L'histoire de la très iconique horloge des CFF début dans les années 1930, en Argentine. Tantôt conseiller pour les troupes de télécommunication de l'armée argentine, constructeur de centrales téléphoniques ou formateur de personnel militaire, Hans Hilfiker, ingénieur et designer suisse, est sur le point de rentrer dans son pays d'origine après l'échec de plusieurs projets entamés de l'autre côté du globe.
Peu après son retour sur sol helvétique, il intègre en 1932 la division travaux des CFF en tant qu'ingénieur. Une dizaine d'années s'écoulent avant qu'il ne soit promu au poste de responsable de division et propulsé à la tête d'un projet pour le moins ambitieux: créer une horloge robuste, fiable et qui donne l'heure avec précision pour les gares suisses. Ah, et si possible, que l'objet devienne un élément constitutif de l'identité du pays. Le challenge est accepté.

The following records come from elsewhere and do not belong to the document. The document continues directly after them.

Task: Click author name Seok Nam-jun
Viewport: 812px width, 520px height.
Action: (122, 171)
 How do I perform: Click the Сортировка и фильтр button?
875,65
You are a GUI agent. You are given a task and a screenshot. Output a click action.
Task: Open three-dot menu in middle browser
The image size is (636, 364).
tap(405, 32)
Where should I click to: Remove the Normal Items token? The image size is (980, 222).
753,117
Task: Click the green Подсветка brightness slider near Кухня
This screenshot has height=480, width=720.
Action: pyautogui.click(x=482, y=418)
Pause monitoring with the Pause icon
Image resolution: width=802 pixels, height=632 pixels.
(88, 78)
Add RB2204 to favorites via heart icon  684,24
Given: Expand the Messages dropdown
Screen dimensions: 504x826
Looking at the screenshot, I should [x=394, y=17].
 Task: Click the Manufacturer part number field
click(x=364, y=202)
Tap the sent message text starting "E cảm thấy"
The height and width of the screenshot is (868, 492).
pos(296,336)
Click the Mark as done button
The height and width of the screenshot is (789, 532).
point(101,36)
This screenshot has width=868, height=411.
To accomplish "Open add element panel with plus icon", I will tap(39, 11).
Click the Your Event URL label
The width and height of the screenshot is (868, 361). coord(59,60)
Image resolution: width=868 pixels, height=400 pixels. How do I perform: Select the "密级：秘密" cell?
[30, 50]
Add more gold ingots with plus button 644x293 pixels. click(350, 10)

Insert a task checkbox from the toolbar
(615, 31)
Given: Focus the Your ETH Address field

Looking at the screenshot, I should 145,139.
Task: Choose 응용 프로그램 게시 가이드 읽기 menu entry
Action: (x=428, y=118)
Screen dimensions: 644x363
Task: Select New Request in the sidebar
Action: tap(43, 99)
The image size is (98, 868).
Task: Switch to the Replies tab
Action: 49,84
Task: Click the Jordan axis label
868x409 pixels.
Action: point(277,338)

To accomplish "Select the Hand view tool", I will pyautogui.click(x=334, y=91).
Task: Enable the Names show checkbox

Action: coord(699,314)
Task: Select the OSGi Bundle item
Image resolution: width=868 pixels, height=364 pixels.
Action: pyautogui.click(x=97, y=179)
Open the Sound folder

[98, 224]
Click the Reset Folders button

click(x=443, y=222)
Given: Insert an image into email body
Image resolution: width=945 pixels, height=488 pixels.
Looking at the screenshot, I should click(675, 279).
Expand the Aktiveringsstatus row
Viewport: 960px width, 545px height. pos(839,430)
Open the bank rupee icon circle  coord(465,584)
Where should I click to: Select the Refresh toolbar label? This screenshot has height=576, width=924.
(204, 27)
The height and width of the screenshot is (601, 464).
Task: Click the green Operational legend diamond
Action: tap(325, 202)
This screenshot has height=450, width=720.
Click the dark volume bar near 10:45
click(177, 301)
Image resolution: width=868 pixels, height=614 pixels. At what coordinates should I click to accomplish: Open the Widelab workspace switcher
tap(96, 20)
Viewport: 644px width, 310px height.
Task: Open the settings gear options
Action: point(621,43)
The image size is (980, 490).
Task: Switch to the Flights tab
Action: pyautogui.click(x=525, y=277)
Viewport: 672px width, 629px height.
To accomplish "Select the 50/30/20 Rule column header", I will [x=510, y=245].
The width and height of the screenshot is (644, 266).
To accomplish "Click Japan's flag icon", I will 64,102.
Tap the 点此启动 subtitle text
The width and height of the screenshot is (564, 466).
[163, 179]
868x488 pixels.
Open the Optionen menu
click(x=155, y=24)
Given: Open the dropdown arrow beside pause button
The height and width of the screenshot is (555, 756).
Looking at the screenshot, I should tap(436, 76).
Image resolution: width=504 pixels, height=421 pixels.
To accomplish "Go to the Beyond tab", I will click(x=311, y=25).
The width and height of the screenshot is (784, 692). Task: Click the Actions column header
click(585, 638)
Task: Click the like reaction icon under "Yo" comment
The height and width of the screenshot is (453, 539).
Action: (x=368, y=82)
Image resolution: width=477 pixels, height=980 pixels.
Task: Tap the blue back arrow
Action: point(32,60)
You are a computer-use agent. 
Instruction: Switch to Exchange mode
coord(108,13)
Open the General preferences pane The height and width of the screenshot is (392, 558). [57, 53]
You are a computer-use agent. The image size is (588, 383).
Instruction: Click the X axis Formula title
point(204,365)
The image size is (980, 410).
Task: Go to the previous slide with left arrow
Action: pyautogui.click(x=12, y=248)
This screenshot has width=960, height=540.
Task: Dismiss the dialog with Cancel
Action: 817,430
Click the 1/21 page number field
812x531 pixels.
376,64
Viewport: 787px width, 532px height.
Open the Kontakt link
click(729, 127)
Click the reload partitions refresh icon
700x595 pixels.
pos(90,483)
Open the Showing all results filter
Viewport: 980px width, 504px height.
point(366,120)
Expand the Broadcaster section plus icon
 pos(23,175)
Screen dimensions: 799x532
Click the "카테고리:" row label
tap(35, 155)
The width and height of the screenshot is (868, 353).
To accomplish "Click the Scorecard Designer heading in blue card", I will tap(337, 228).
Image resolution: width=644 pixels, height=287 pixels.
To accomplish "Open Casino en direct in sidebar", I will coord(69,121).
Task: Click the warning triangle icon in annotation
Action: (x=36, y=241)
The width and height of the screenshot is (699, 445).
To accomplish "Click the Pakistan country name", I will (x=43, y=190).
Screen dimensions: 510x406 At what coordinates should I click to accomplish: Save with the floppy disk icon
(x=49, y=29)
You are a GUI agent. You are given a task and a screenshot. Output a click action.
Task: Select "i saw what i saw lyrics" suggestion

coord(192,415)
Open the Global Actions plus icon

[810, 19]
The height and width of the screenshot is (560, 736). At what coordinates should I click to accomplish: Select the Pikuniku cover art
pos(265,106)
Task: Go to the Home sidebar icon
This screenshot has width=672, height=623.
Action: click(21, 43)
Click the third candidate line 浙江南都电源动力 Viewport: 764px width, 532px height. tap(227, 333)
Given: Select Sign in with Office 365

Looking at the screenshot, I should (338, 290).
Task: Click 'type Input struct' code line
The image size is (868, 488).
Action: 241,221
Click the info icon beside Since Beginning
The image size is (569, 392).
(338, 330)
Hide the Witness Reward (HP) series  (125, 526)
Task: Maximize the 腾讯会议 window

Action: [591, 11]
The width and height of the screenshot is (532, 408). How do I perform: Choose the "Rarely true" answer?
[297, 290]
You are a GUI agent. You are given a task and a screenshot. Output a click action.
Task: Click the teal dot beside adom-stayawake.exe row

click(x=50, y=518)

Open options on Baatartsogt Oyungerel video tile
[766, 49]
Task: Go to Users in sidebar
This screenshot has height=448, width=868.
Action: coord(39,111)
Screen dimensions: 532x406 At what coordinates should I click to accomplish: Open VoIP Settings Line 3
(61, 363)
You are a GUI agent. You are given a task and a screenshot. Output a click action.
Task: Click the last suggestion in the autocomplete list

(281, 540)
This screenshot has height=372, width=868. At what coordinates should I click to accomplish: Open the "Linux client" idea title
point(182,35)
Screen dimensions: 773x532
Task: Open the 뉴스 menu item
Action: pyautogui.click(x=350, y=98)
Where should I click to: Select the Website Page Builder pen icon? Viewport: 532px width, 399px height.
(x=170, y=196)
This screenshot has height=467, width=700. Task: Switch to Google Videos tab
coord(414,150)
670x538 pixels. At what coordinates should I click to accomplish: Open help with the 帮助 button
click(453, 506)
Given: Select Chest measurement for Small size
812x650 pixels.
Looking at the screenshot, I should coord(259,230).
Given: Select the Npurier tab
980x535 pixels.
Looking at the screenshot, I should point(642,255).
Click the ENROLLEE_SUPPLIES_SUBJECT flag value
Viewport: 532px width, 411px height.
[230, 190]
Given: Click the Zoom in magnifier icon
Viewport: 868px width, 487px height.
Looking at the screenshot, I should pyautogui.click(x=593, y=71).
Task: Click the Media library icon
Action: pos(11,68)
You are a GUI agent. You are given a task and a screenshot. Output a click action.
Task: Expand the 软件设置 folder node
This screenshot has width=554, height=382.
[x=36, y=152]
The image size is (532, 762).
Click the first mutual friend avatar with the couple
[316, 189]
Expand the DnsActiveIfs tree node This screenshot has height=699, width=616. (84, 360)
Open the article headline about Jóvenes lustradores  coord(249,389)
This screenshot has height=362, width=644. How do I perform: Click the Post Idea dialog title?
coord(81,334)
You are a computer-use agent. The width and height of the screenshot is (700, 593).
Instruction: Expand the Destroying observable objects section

Au milieu d'une Europe en guerre, en 1944, Hans Hilfiker imagine pour la première fois une montre qui deviendra bel et bien un symbole suisse, et dont la renommée s'étendra au-delà des frontières du pays. Elle est officiellement lancée trois ans plus tard et son style unique va marquer l'histoire du design moderne.
Partout en Europe, les gares – la Deutsch Bahn par exemple – vont s'inspirer de la sobriété et du minimalisme de l'horloge des CFF, qui détonnent avec les cadrans très ornementés qu'on a l'habitude de voir à cette période. Le fond est blanc, il n'y a pas de chiffres, seulement des barres noires pour indiquer les heures et les minutes. L'aiguille des secondes est rouge, en référence au bâton du chef de gare. Bref, on ne vous la présente plus.
Elle est exposée au Musée du design de Londres et au Museum of Modern Art (MOMA) de New York et les fans les plus férus peuvent la porter au poignet depuis 1996. Voire carrément se payer une version déclinée, genre un réveil ou une horloge murale. Le prix? Entre 200 et 700 francs selon les modèles.
Son look emblématique va même aller jusqu'à taper dans l'œil d'Apple. Pour rappel, en 2012, le géant américain s'inspire de la montre pour l'un de ses réveils disponibles sur iPad. Quoique flattés, les CFF l'ont tout de même en travers de la gorge, car aucune autorisation n'a été demandée. La réplique sera finalement retirée et, selon le Musée national suisse, une amende d'environ 20 millions de francs a été payée par la marque à la pomme pour non-respect des droits de propriété intellectuelle.
Outre le design, une autre caractéristique de l'horloge fait également sa renommée. Et elle ne concerne pas son aspect visuel. Vous l'aurez d'ailleurs peut-être remarquée en jetant un coup d'œil à l'heure sur le quai d'une gare. Non? Le détail est subtil, mais nombre de voyageurs suisses l'ont probablement en tête: l'aiguille des secondes reste bloquée un court instant sur le 12 et ne repart que lorsque celle des minutes a effectué son petit bond en avant. Elle ne tourne donc que 58.5 secondes.
Pour comprendre cette curiosité, il faut remonter à la création de l'objet dans les années 1940, lorsqu'il était encore impossible de synchroniser les mécanismes à la seconde près. Dès lors, comment s'assurer que les trains du pays partent pile à l'heure? La solution révolutionnaire trouvée à l'époque faisait en sorte que l'horloge mère, située à Zurich, envoie une impulsion par minute à toutes ses collègues, déclenchant ainsi également la trotteuse des secondes. Pour s'assurer que toutes repartent ensemble vers la minute suivante, elles faisaient une micropause à peine visible qui leur permettait de s'ajuster.
Evidemment, une synchronisation précise aurait pu être faite depuis. Mais marquer ce temps d'arrêt est devenu symbolique d'un emblème national.